It increases as the day approaches. It’s bad when I go to
bed the night before, it’s worse in the morning when I wake up, and when I’m
travelling to the hospital I’m so scared that I worry about the standard of my
driving. It’s what happened the last time I went for CT scans. Visiting the
hospital has now become the source of a deep sense of doom-laden dread.
So where has it come from? I’ve been to the Royal Derby
Hospital fifteen times
over the past year and a half and I don’t remember any of the visits killing
me. I had two operations, four incarcerations, and countless procedures both
invasive and non-invasive. I was anxious from the start of that process for
reasons I’ve explained on this blog, but this is more than anxiety. This is
different; this is cold fear.
I reason with myself, of course I do. I tell myself that I’m
being irrational. I argue that this is some sort of neurosis which has
developed, that it’s effectively a kind of phobia and that phobias are
irrational. I try to work out where it’s come from, but realise that the source
of such a phenomenon is rarely as simple as one event.

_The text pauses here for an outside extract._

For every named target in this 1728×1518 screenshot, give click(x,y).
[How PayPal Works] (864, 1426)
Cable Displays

I remember, for example, what I was led into the last time I
went to the Royal Derby for a first appointment regarding a new issue. It began
when they told me I had cancer. It wasn’t pleasant, and maybe that’s part of
the answer. And I know that the events of last year brought intimations of
mortality into sharp focus. Maybe that’s another part of the answer. I also
know that I’m cursed with a painfully acute sense of awareness and a high
emotional response faculty. I’m sure that’s part of the answer, too.

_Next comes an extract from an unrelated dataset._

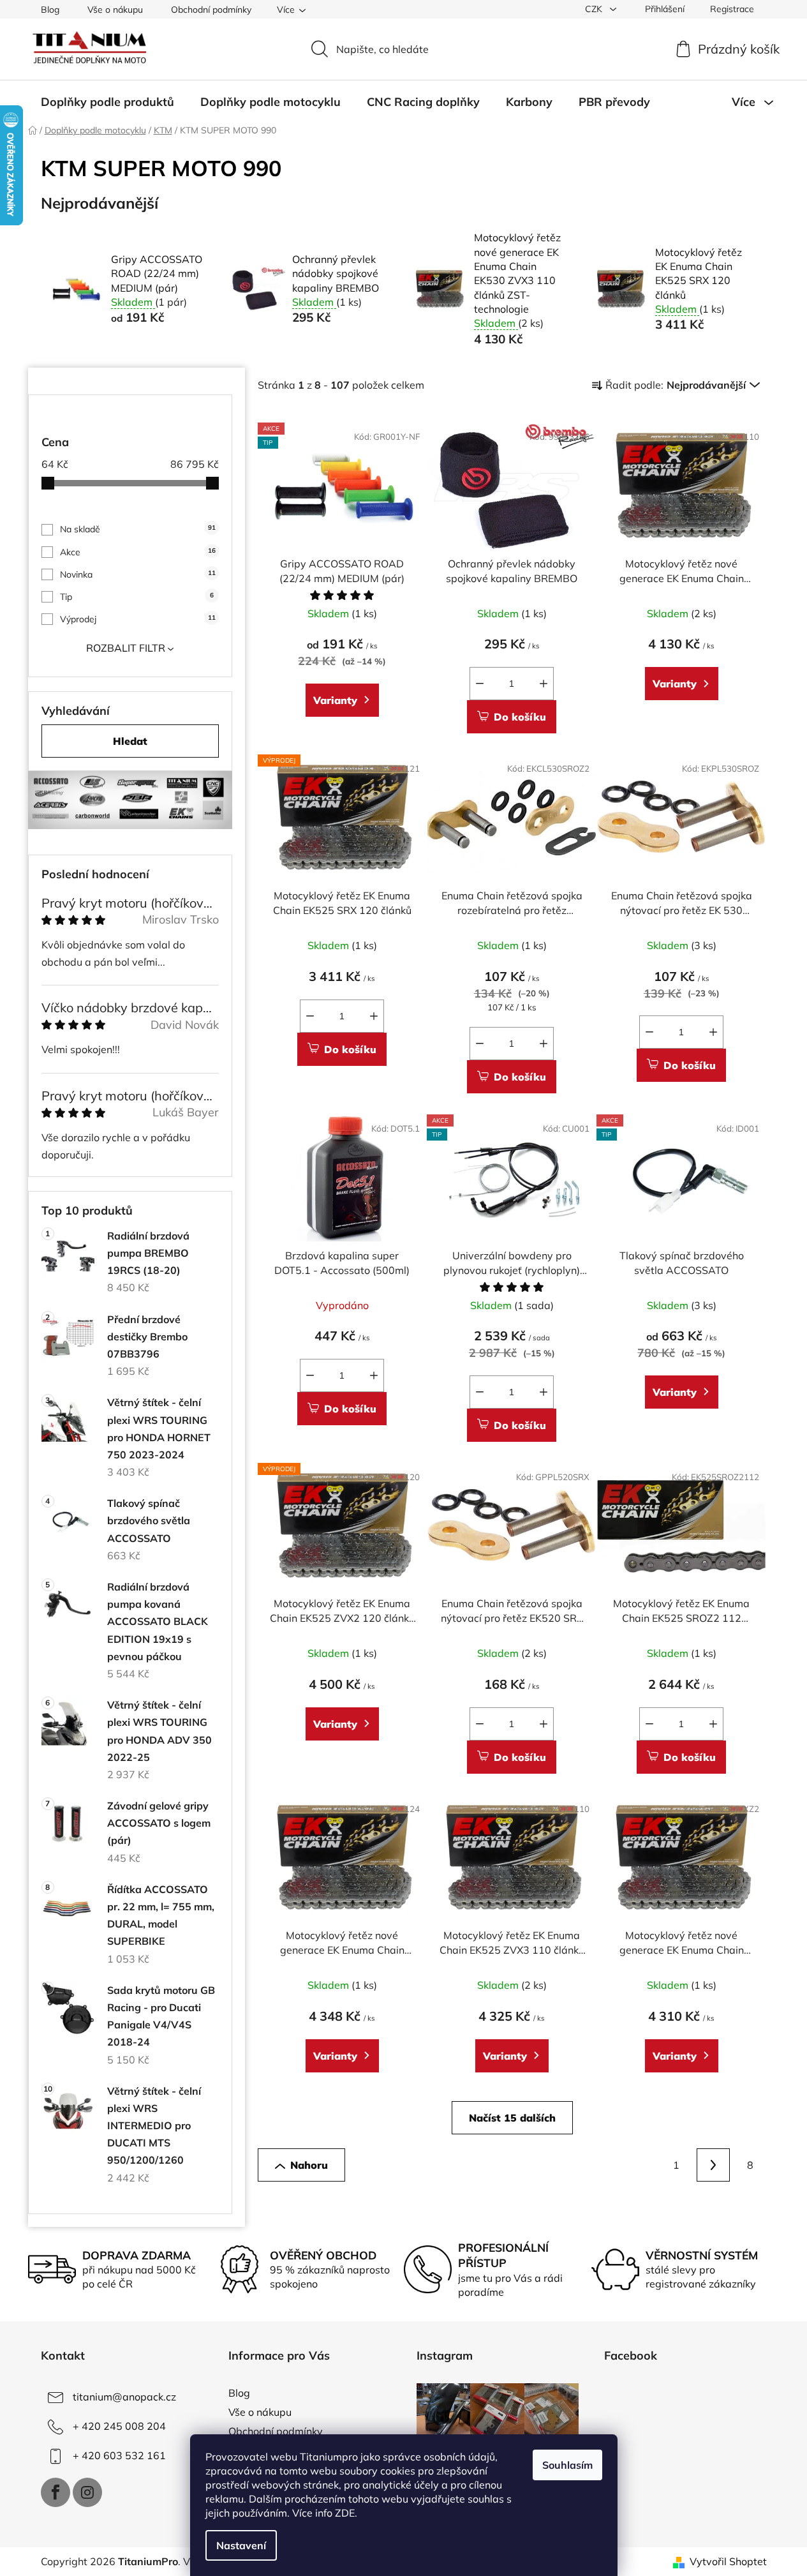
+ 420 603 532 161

So is that it? I don’t know, but the reasoning doesn’t seem
to help much in allaying the fear. It goes quiet for a time when my mind is
occupied with something else, but then it jumps back in at the first
opportunity. And when it does it stares me in the eye and snarls like a
ravening tiger. Who wouldn’t be scared of a ravening tiger? Maybe I will have
more to say on the matter tomorrow night. (Or maybe I won’t.)